▶ EXCERPT PROVIDED:
□ □ □ □

Supreme Court to Examine Eyewitness Testimony

On Behalf of | Aug 28, 2011 | Federal Drug Trafficking

The U.S. Supreme Court has not looked at the issue of eyewitness testimony since 1977 but it will consider the question of what the Constitution has to say about it again this November. This time, the court will be able to consider decades of social science research into the subject of the reliability of human memory and observation.

A 1977 drug crime case allowed the Supreme Court to outline what it considered to be the key elements of eyewitness reliability, which considered “the totality of the circumstances”:

  • Opportunity to view the criminal at the time of the crime
  • The witness’ degree of attention
  • The accuracy of his/her prior description of the criminal
  • The level of certainty demonstrated at the confrontation
  • The amount of time between the crime and the confrontation

The totality of circumstances, however, has been proven in numerous experimental settings to be insufficient to guarantee the accuracy of eyewitness testimony.

Of the first 250 cases in which DNA was used to exonerate a “guilty” party, 190 of them had involved eyewitness testimony. Most of those witnesses had been absolutely certain of their accuracy, according to the author of “Convicting the Innocent,” law professor Brandon L. Garrett.

□ □ □ □

▶ RECORDS SUPPLIED:

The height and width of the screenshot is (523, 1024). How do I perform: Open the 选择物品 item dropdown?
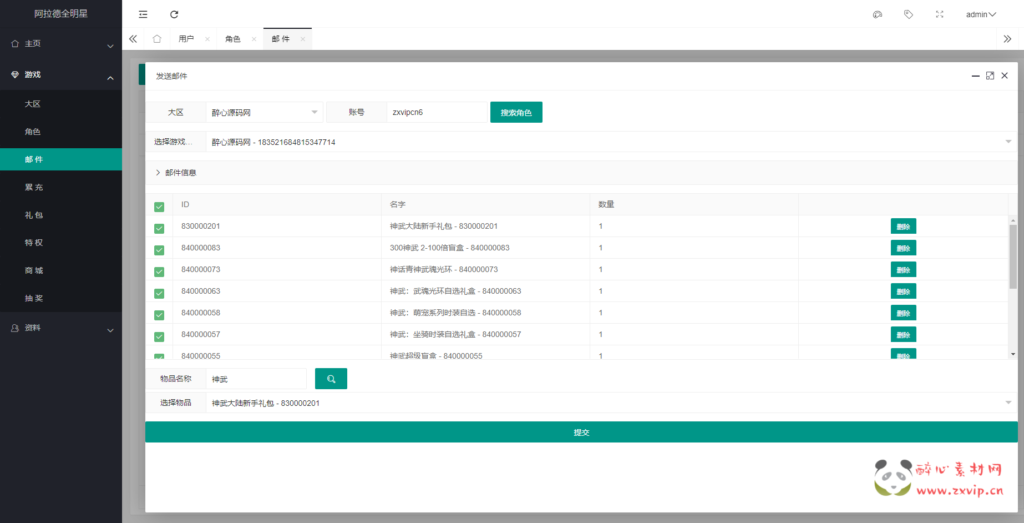[x=608, y=403]
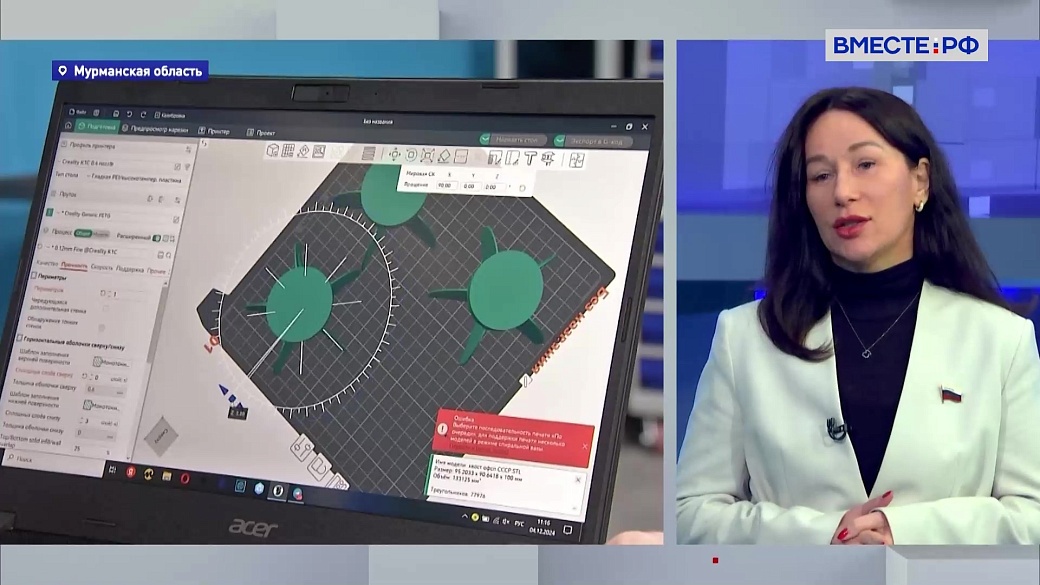Open Opera browser from the Windows taskbar

tap(185, 478)
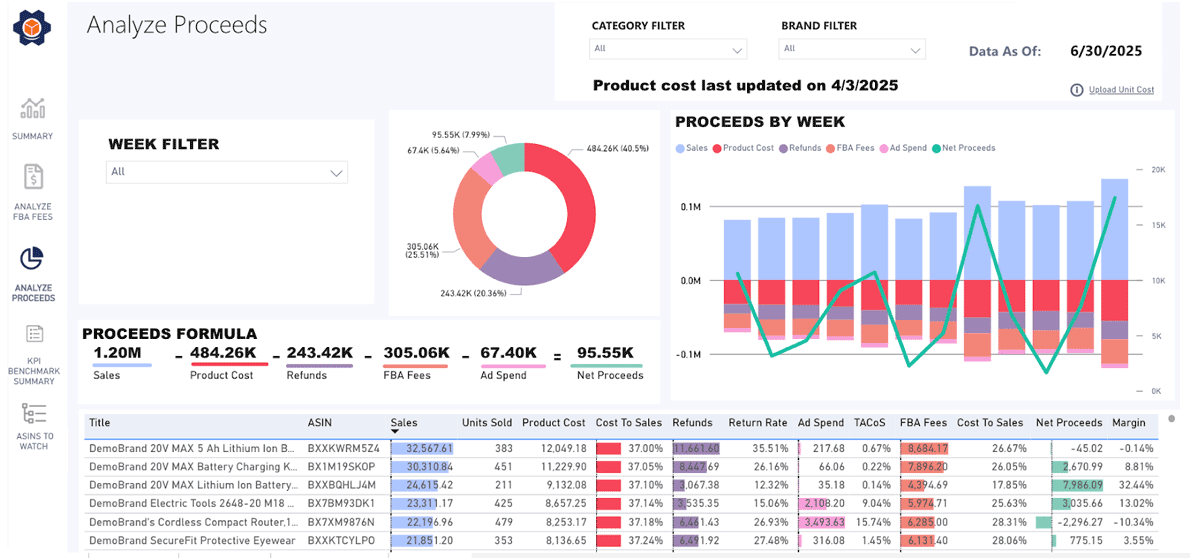This screenshot has height=558, width=1190.
Task: Sort table by Net Proceeds column header
Action: point(1068,423)
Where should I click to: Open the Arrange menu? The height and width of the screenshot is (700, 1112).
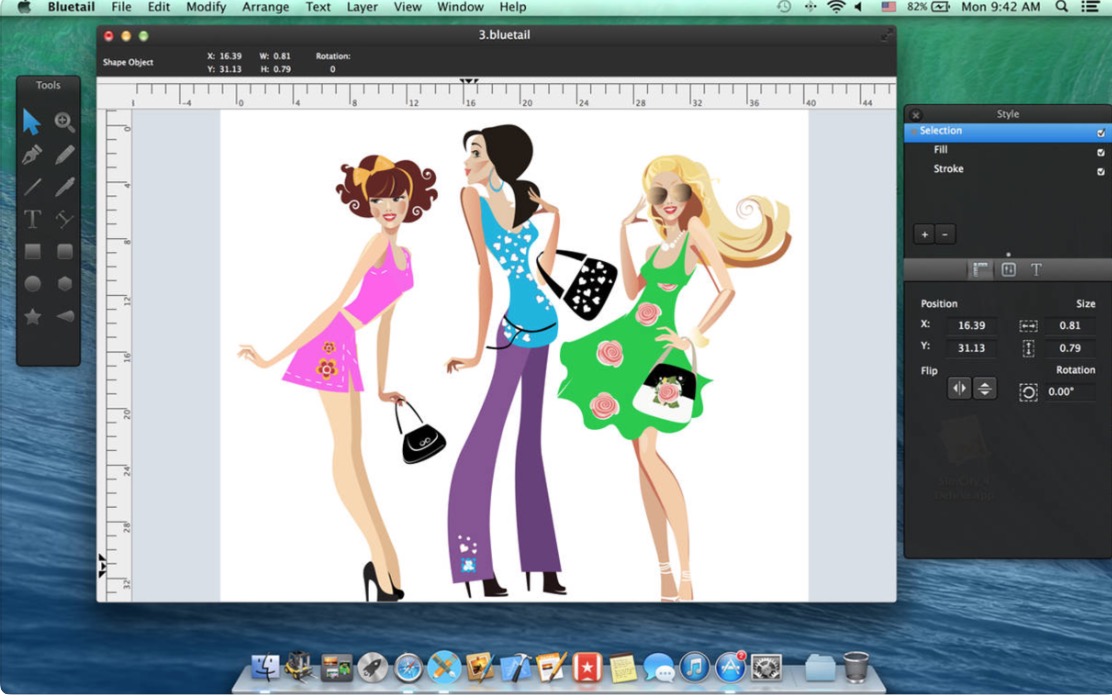(x=264, y=7)
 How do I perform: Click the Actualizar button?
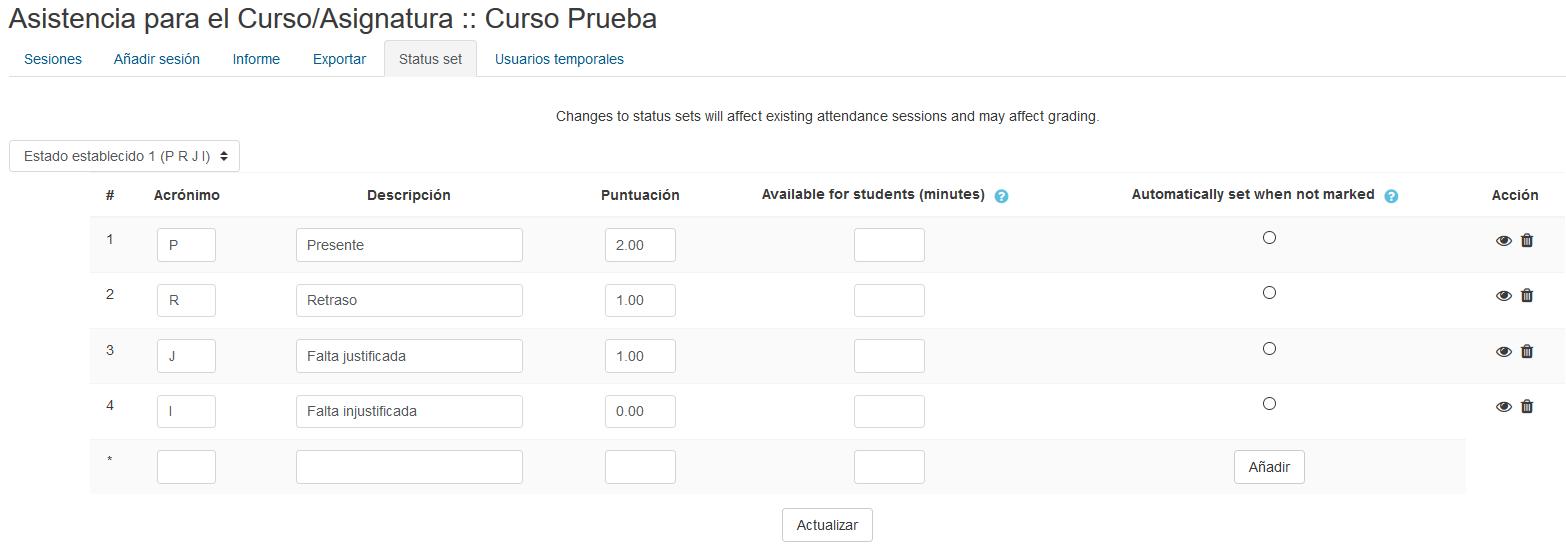coord(827,525)
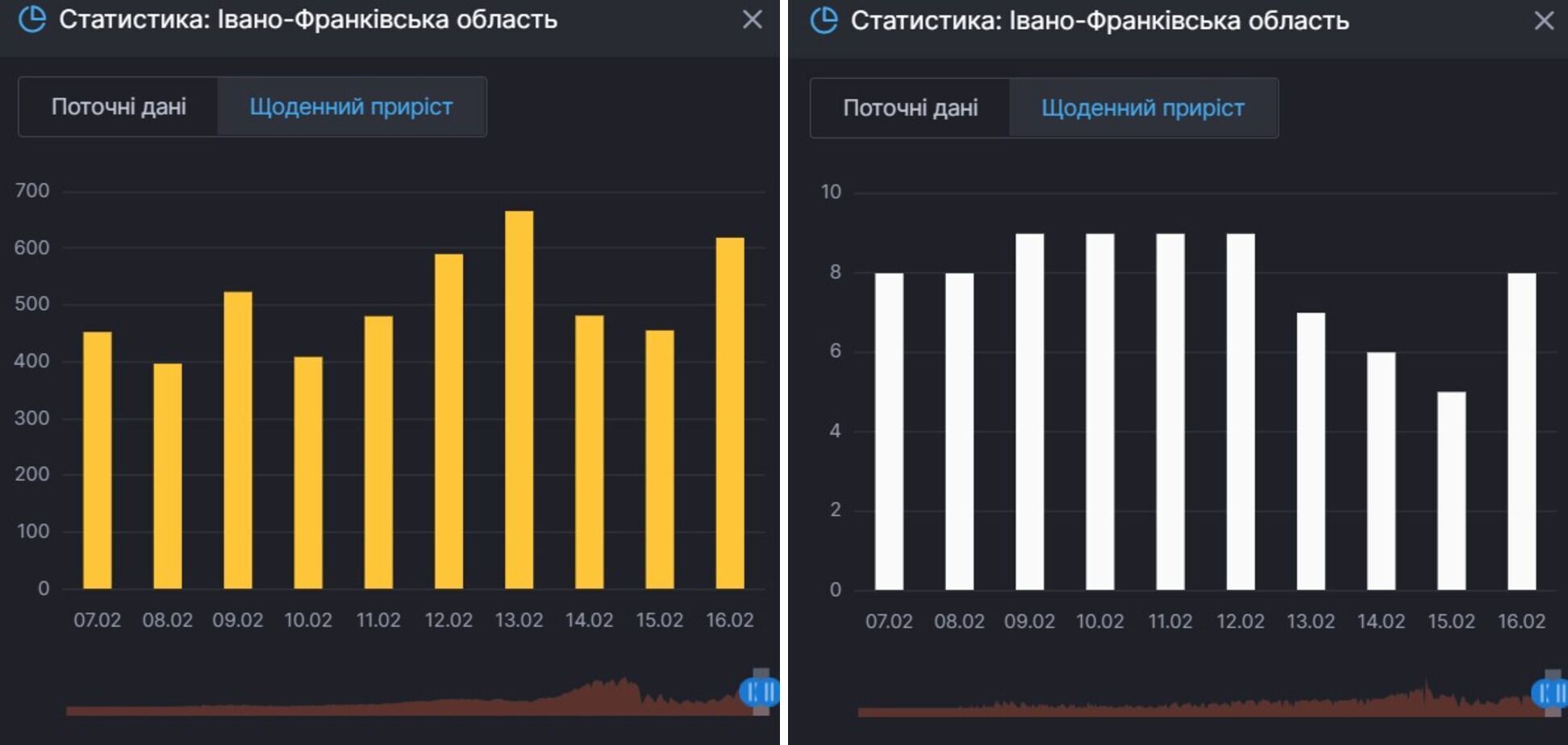Switch to 'Поточні дані' tab above white chart
The width and height of the screenshot is (1568, 745).
(x=910, y=108)
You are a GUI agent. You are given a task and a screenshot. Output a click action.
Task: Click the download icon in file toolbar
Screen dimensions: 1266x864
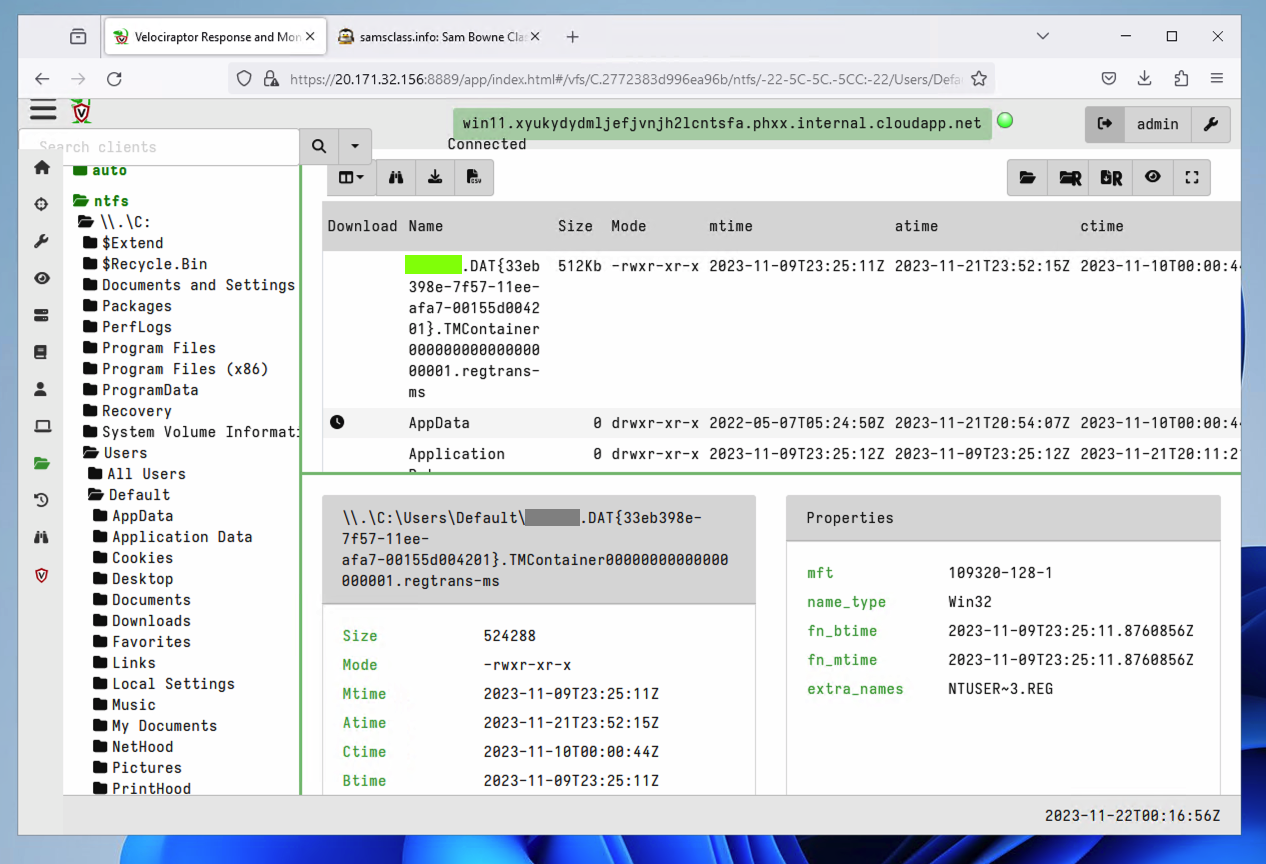click(435, 177)
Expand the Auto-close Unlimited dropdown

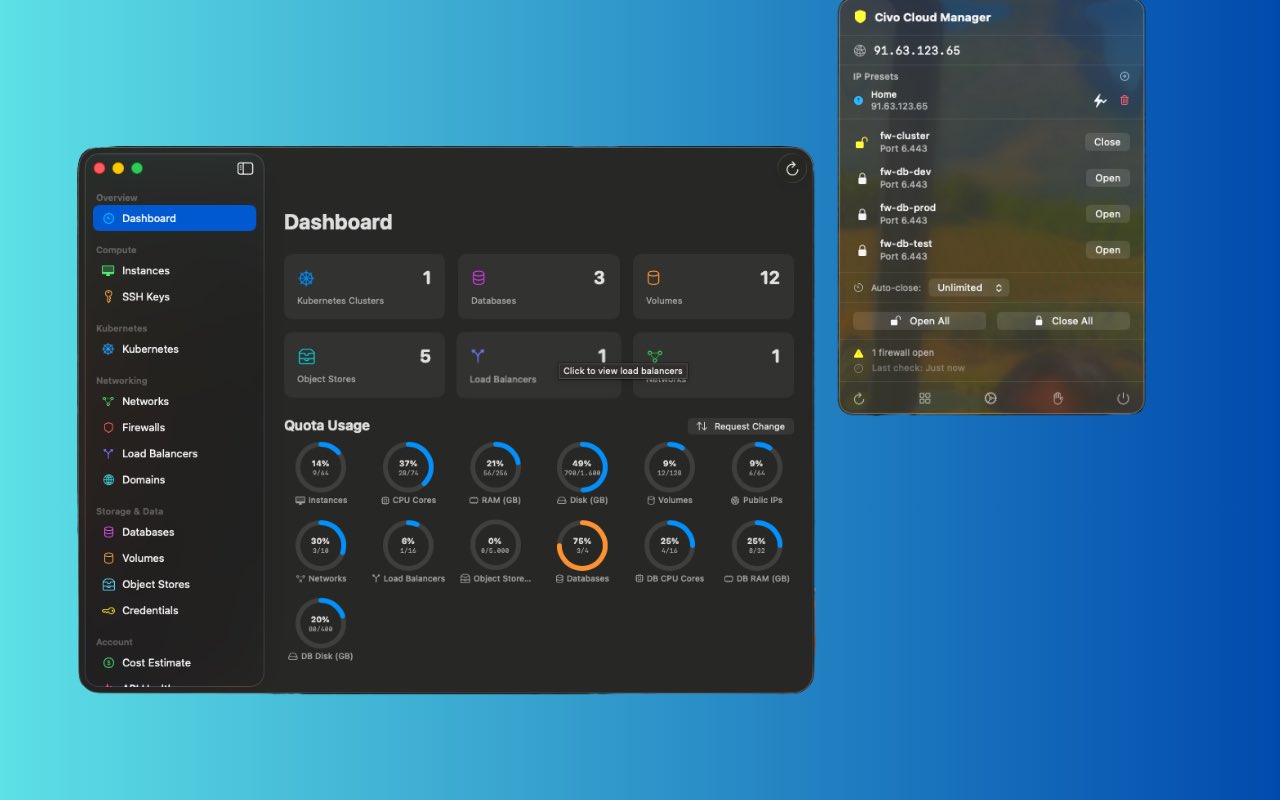click(x=968, y=288)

□ □ □ □

▶ EXERCISE INSTRUCTIONS:
**A.** Reproduce the eyewitness testimony article starting at "The U.S. Supreme" and ending at "memory and observation.", using "scientific study" in place of "social science research".
**B.** Extend the article on the Supreme Court and eyewitness testimony from where it stops.
The items play no role here.

▶ SOLVED PROBLEMS:
**A.**
The U.S. Supreme Court has not looked at the issue of eyewitness testimony since 1977 but it will consider the question of what the Constitution has to say about it again this November. This time, the court will be able to consider decades of scientific study into the subject of the reliability of human memory and observation.

**B.**
Juries give a great deal of weight to eyewitness testimony. Indeed, the American Psychological Association has recently written to the Supreme Court that research shows juries tend to “over believe” eyewitnesses.

Barry C. Scheck, director of the Innocence Project, has said that judges need to play an authentic gatekeeping role, preventing unreliable testimony from entering the courtroom. Some have suggested better ways to do lineups. Others have suggested preliminary hearings to determine if evidence is trustworthy before it is presented to a jury.

Unfortunately, court watchers don’t believe that this particular Supreme Court will use its authority to correct flaws in the criminal justice system, preferring instead to redirect that effort to state legislatures.